What is Neofuzz?#
Neofuzz is a very fast fuzzy search library, that was developed with TheFuzz (fuzzywuzzy) compatibility in mind.
Why is Neofuzz fast?#
Most fuzzy search libraries rely on optimizing the hell out of the same couple of fuzzy search algorithms (Hamming distance, Levenshtein distance). Sometimes unfortunately due to the complexity of these algorithms, no amount of optimization will get you the speed, that you want.
Neofuzz makes the realization, that you can’t go above a certain speed limit by relying on traditional algorithms, and uses text vectorization and approximate nearest neighbour search in the vector space to speed up this process.
When it comes to the dilemma of speed versus accuracy, Neofuzz goes full-on speed.
When should I choose Neofuzz?#
You need to do repeated searches in the same corpus.
Levenshtein and Hamming distance is simply not fast enough.
You are willing to sacrifice the quality of the results for speed.
You don’t mind that the up-front computation to index a corpus might take time.

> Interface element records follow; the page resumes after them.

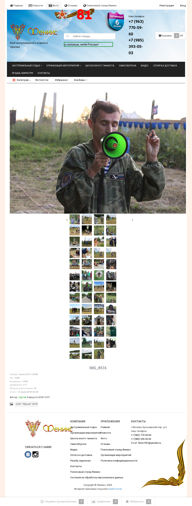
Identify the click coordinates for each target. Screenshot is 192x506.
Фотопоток (41, 80)
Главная (16, 5)
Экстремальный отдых (26, 65)
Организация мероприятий (62, 65)
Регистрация (167, 5)
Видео (144, 65)
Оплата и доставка (165, 65)
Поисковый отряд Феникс (100, 5)
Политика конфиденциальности (119, 460)
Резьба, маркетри (22, 73)
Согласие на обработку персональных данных (96, 477)
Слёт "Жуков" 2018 (26, 404)
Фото (54, 5)
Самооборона (127, 65)
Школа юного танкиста (99, 65)
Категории (21, 80)
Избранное (61, 80)
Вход (183, 5)
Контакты (44, 73)
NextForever (115, 488)
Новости (35, 5)
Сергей (22, 397)
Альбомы (80, 80)
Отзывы (70, 5)
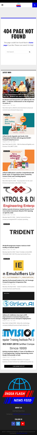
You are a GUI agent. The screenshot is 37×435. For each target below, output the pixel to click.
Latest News (7, 72)
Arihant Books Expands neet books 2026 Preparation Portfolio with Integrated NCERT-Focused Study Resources (17, 138)
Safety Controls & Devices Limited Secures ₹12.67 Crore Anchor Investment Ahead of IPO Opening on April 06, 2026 (18, 211)
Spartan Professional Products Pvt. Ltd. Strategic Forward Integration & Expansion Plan (18, 281)
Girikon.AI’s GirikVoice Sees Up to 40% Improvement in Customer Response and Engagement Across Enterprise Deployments (17, 317)
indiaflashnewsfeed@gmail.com (22, 414)
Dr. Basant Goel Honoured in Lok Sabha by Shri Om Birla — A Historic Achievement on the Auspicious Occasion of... (18, 102)
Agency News (6, 78)
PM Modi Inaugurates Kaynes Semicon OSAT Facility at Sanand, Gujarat (17, 247)
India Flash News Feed (21, 433)
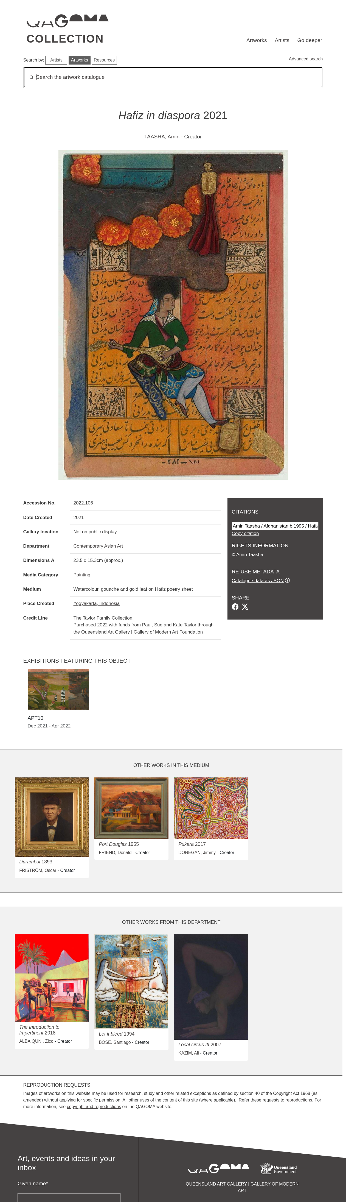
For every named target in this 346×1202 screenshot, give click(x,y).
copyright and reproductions (94, 1106)
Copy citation (245, 533)
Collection (65, 39)
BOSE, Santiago (115, 1042)
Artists (282, 40)
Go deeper (309, 40)
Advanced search (306, 59)
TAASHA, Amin (162, 137)
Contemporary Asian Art (98, 546)
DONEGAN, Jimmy (197, 852)
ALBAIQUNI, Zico (36, 1041)
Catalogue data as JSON (258, 580)
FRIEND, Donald (115, 852)
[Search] (173, 77)
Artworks (256, 40)
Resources (104, 60)
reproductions (299, 1100)
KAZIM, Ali (188, 1053)
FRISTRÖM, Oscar (37, 870)
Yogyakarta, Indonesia (97, 603)
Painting (82, 575)
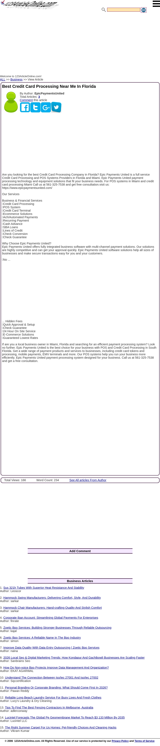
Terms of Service (145, 741)
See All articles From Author (87, 480)
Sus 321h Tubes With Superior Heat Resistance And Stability (43, 587)
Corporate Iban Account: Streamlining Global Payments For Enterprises (50, 617)
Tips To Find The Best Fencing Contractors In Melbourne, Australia (49, 707)
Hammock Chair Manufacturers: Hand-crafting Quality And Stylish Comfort (52, 607)
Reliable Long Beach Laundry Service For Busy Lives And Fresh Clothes (53, 697)
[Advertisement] (80, 44)
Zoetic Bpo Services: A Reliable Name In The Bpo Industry (42, 637)
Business (16, 79)
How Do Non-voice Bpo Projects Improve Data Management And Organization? (56, 667)
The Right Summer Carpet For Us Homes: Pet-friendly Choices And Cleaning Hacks (60, 727)
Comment (26, 100)
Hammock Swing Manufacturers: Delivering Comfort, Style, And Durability (52, 597)
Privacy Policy (120, 741)
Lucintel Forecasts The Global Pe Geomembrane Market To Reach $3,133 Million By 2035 (65, 717)
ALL (2, 79)
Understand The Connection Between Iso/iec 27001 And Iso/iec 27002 (51, 677)
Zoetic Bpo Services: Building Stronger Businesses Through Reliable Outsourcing (57, 627)
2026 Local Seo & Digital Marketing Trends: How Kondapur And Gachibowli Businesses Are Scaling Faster (74, 657)
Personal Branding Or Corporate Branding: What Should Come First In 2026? (56, 687)
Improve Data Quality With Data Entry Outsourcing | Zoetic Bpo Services (51, 647)
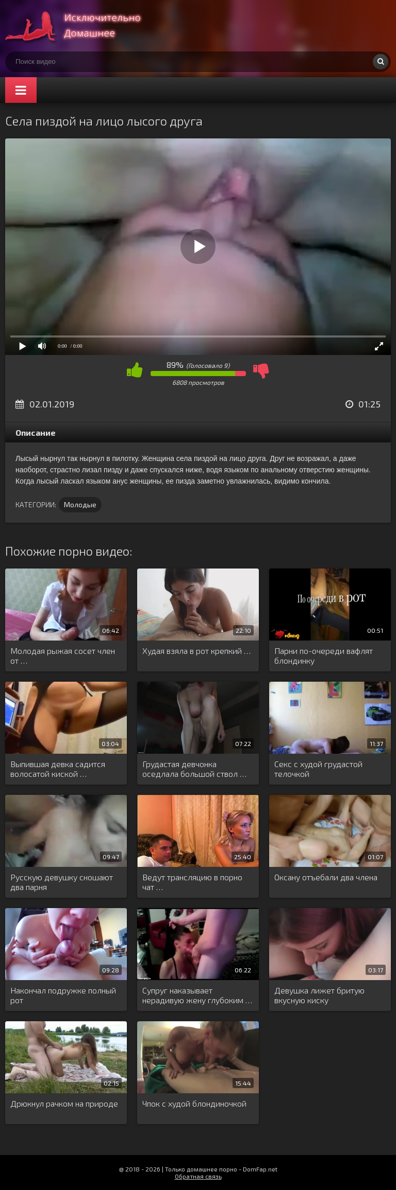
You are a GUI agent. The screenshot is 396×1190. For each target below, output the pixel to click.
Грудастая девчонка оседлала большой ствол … (194, 768)
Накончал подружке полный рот (63, 995)
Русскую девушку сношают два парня (61, 882)
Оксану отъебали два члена (325, 877)
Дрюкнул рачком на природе (64, 1103)
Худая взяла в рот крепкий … (196, 650)
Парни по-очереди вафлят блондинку (323, 655)
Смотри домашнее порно (82, 25)
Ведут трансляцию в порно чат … (192, 882)
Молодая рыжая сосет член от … (62, 655)
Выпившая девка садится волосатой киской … (57, 768)
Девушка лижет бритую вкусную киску (319, 995)
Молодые (80, 504)
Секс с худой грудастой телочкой (318, 768)
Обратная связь (198, 1176)
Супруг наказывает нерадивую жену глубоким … (197, 995)
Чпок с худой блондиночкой (194, 1103)
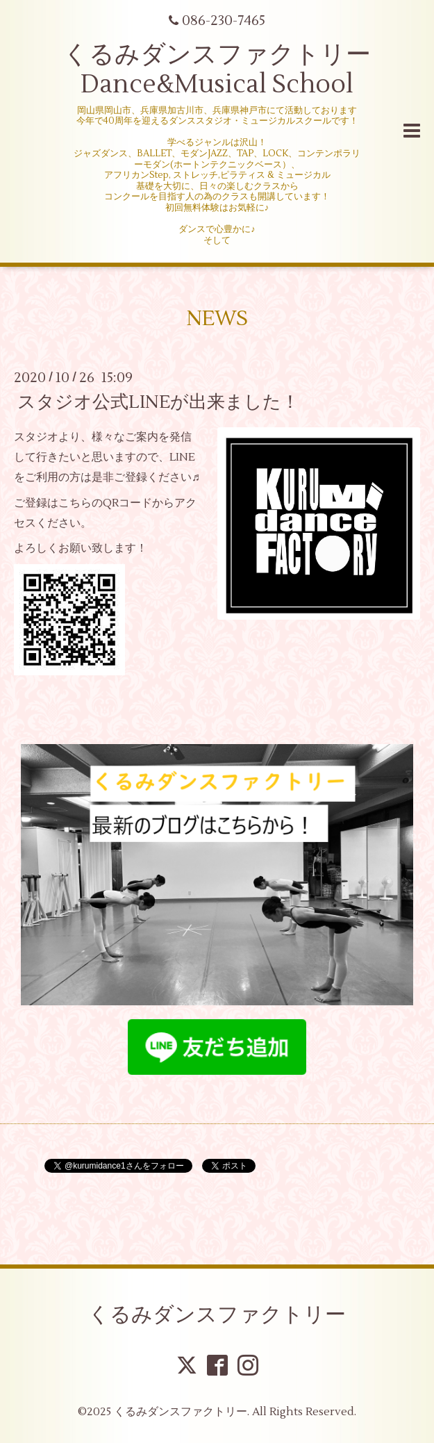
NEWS (217, 318)
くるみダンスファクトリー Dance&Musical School (217, 70)
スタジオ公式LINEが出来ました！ (158, 402)
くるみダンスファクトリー (217, 1314)
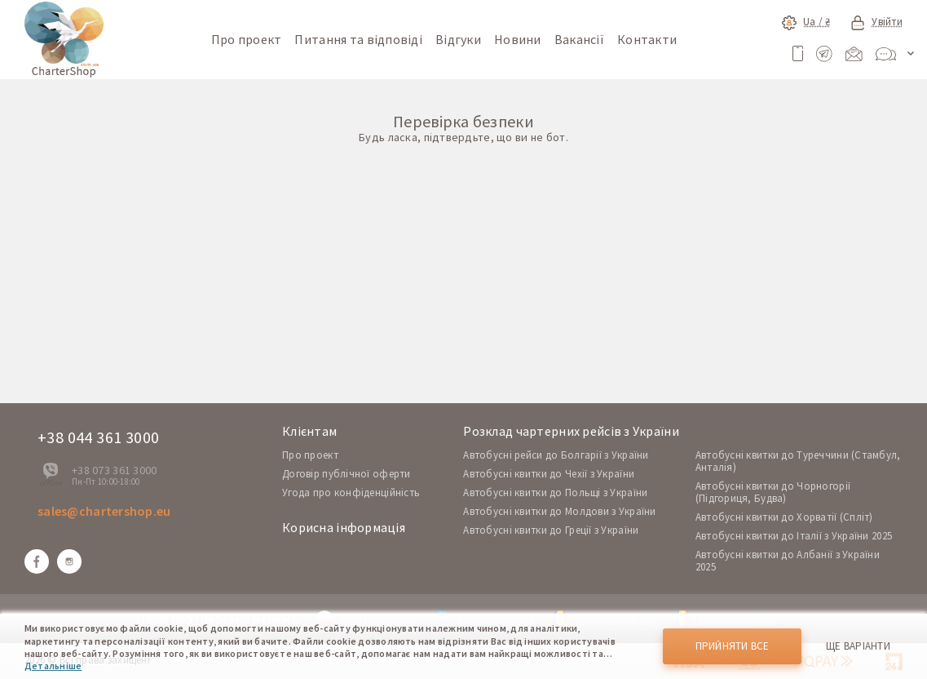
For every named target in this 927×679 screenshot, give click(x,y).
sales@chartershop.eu (104, 511)
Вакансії (579, 39)
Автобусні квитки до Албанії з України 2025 (787, 561)
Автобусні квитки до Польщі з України (555, 492)
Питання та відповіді (358, 39)
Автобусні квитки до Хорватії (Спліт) (784, 517)
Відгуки (458, 39)
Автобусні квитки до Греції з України (550, 530)
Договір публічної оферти (346, 474)
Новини (517, 39)
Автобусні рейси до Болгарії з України (555, 455)
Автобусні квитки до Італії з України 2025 (793, 536)
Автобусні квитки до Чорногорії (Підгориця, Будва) (772, 492)
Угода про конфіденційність (351, 492)
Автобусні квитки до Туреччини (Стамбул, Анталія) (798, 461)
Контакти (647, 39)
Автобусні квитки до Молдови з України (559, 511)
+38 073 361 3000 (114, 470)
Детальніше (53, 665)
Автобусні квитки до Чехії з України (548, 474)
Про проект (246, 39)
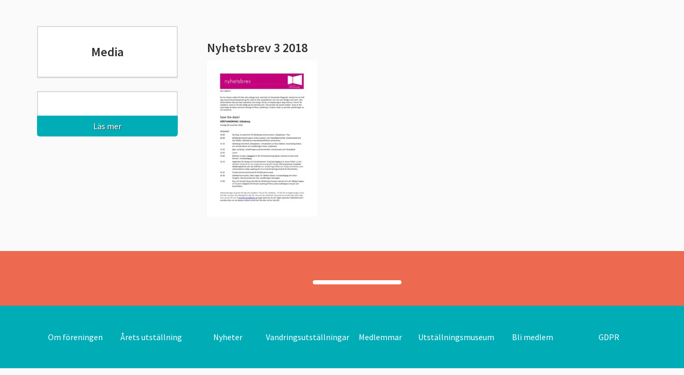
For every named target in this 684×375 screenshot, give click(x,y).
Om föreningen (75, 337)
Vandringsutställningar (307, 337)
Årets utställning (151, 337)
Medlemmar (380, 337)
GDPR (608, 337)
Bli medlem (532, 337)
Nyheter (227, 337)
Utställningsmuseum (456, 337)
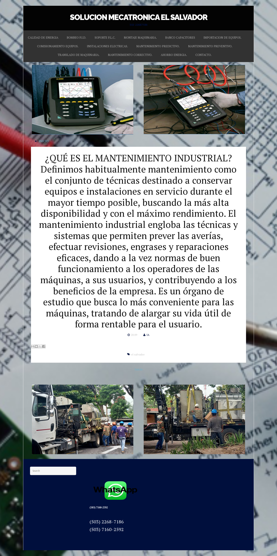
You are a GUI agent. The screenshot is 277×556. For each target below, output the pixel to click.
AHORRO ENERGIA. (174, 55)
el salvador (138, 354)
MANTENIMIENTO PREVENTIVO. (210, 46)
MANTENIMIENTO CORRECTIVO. (130, 55)
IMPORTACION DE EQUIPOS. (222, 37)
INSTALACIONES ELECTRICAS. (107, 46)
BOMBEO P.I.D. (76, 37)
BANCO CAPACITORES (180, 37)
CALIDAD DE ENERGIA (43, 37)
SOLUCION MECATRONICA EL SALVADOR (138, 17)
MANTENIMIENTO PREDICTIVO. (158, 46)
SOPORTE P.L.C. (105, 37)
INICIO (44, 141)
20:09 (134, 335)
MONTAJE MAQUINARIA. (140, 37)
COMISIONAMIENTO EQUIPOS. (57, 46)
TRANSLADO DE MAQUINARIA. (78, 55)
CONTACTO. (203, 55)
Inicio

You have very long strings, where other methods would be impractical.
You want to rely on semantic content.
You need a drop-in replacement for TheFuzz.
When should I NOT choose Neofuzz?#
The corpus changes all the time, or you only want to do one search in a corpus. (It might still give speed-up in that case though.)
You value the quality of the results over speed.
You don’t mind slower searches in favor of no indexing.
You have a small corpus with short strings.